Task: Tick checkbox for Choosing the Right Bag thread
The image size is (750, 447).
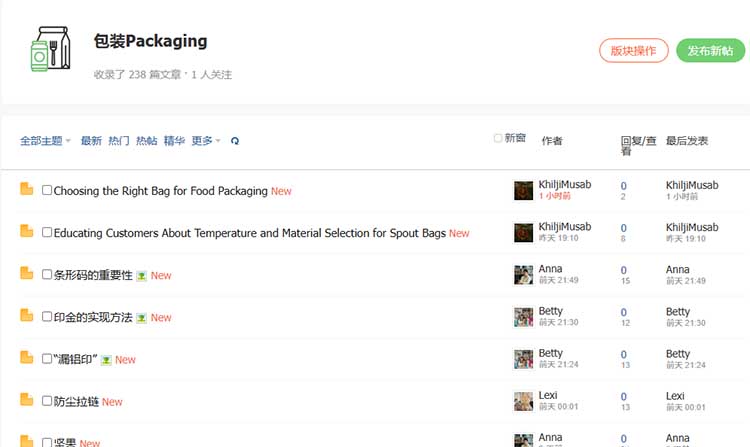Action: click(x=47, y=190)
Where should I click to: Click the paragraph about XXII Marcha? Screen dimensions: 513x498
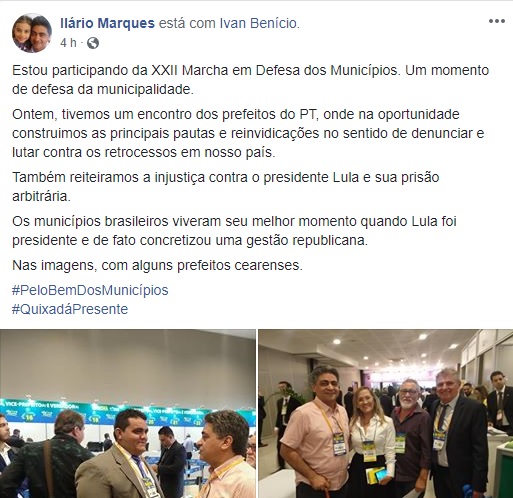pos(250,80)
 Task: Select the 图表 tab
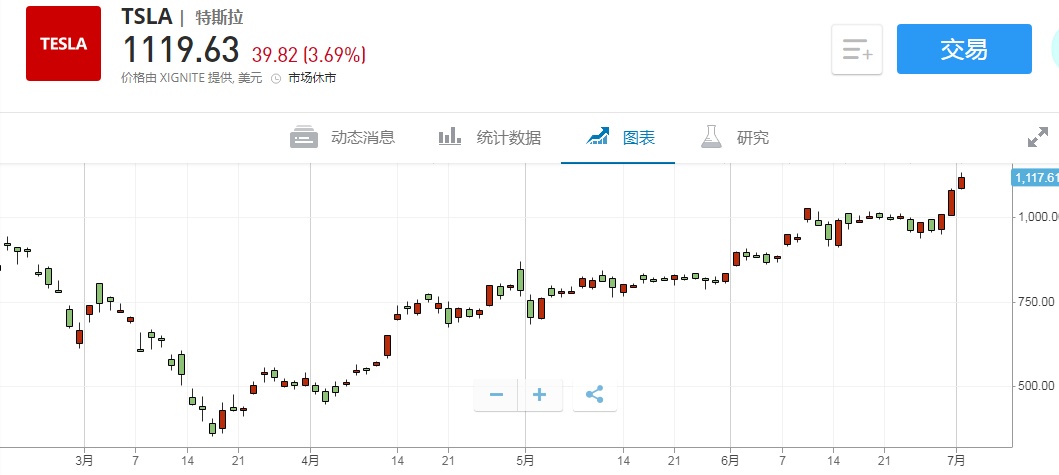pos(639,138)
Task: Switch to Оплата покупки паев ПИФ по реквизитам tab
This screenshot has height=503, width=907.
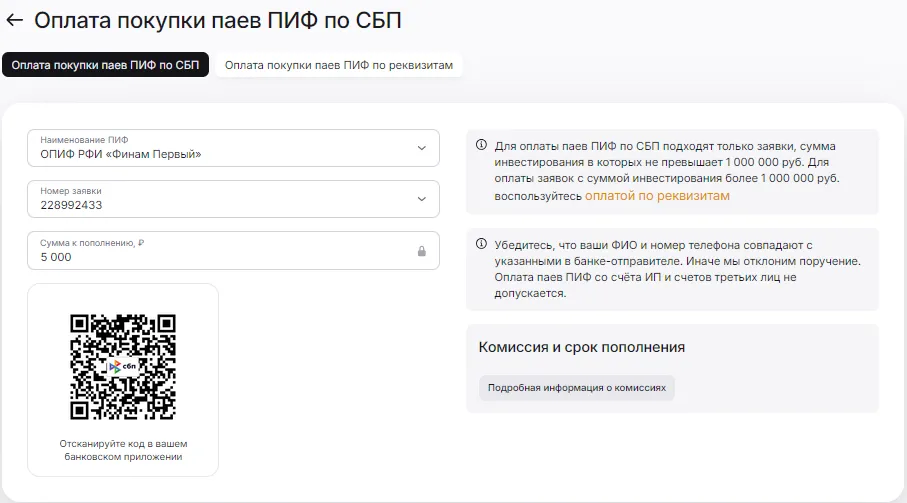Action: click(x=338, y=65)
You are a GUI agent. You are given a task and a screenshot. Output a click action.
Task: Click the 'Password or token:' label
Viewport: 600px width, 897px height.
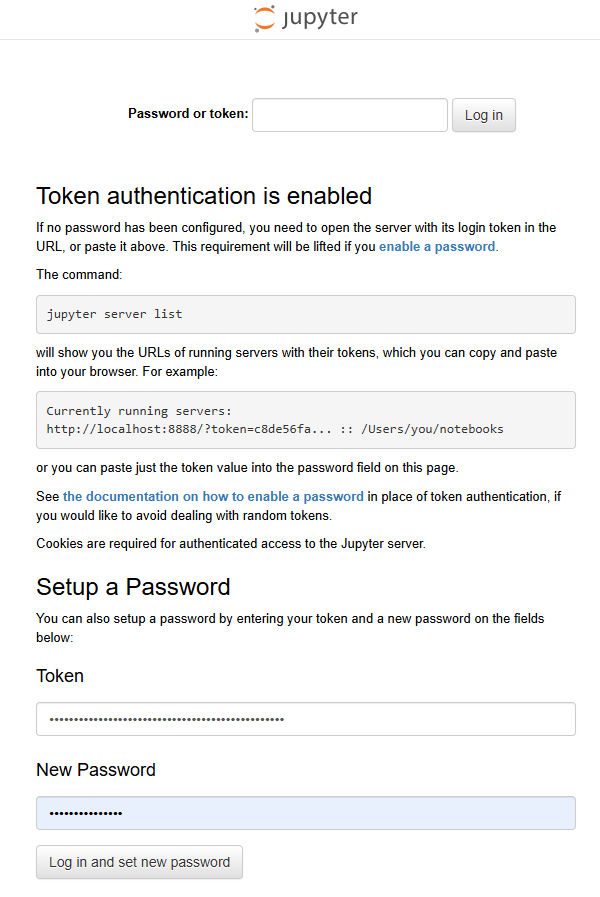[188, 114]
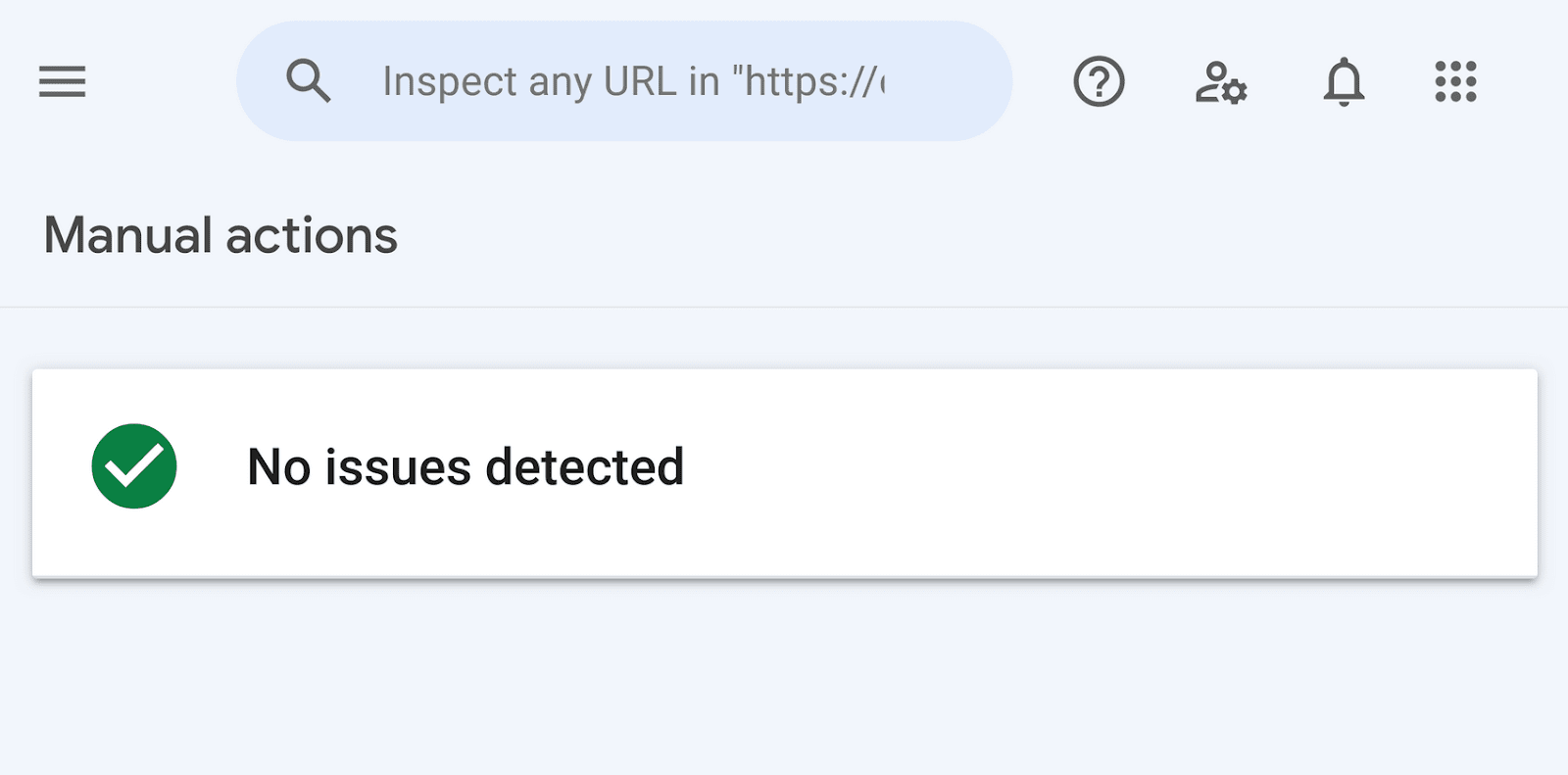Click the No issues detected card

click(784, 467)
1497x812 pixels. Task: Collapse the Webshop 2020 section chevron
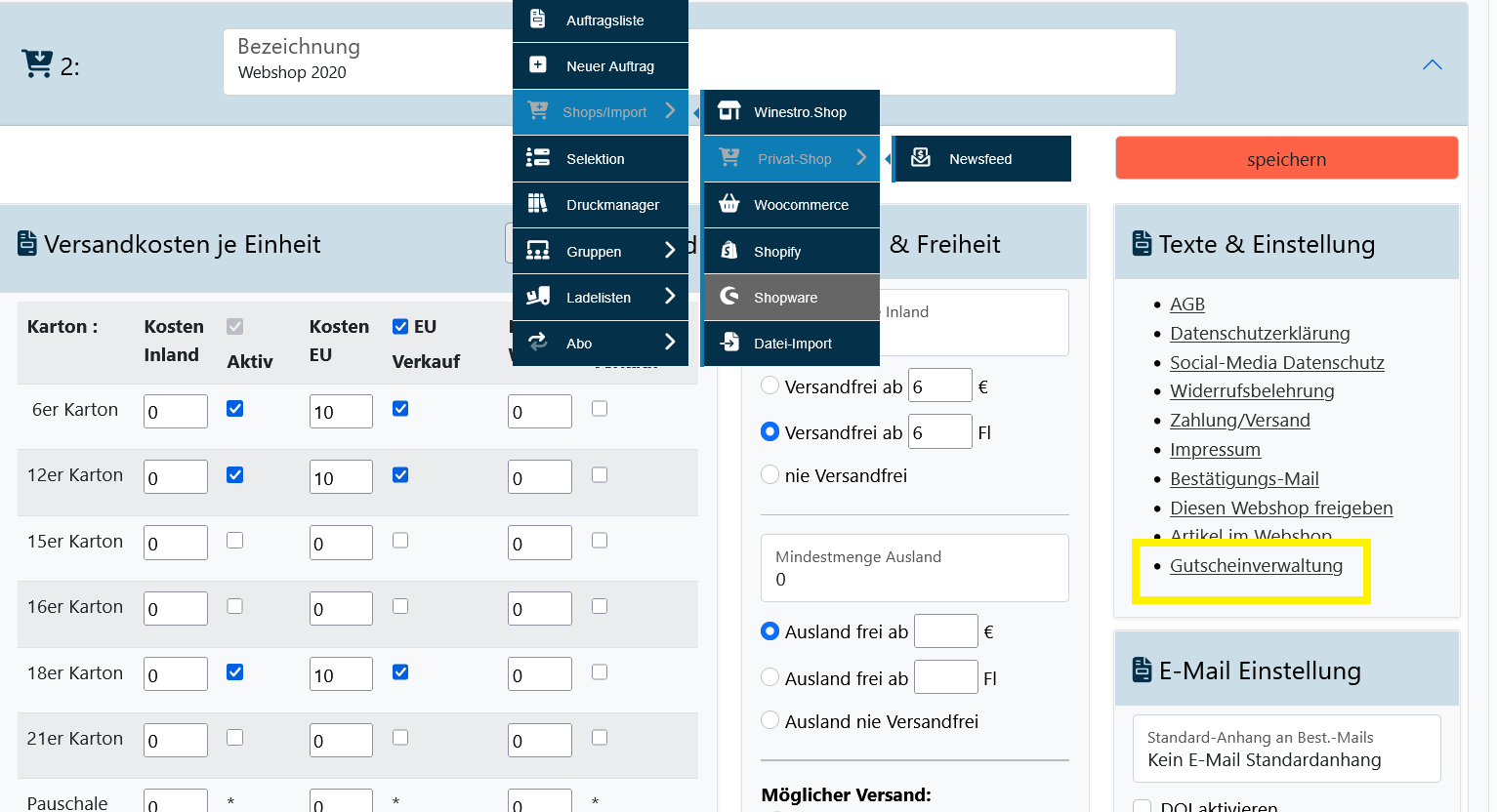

====================

WHAT NEEDS TO BE DONE: Omit the pictures. Transcribe word for word the lines from the one containing "Viewport: 600px width, 897px height." through the end of the listing, inclusive.

EXERCISE OUTPUT:
Viewport: 600px width, 897px height.
[188, 114]
Click the No issues detected card

click(784, 467)
1497x812 pixels. Task: Collapse the Webshop 2020 section chevron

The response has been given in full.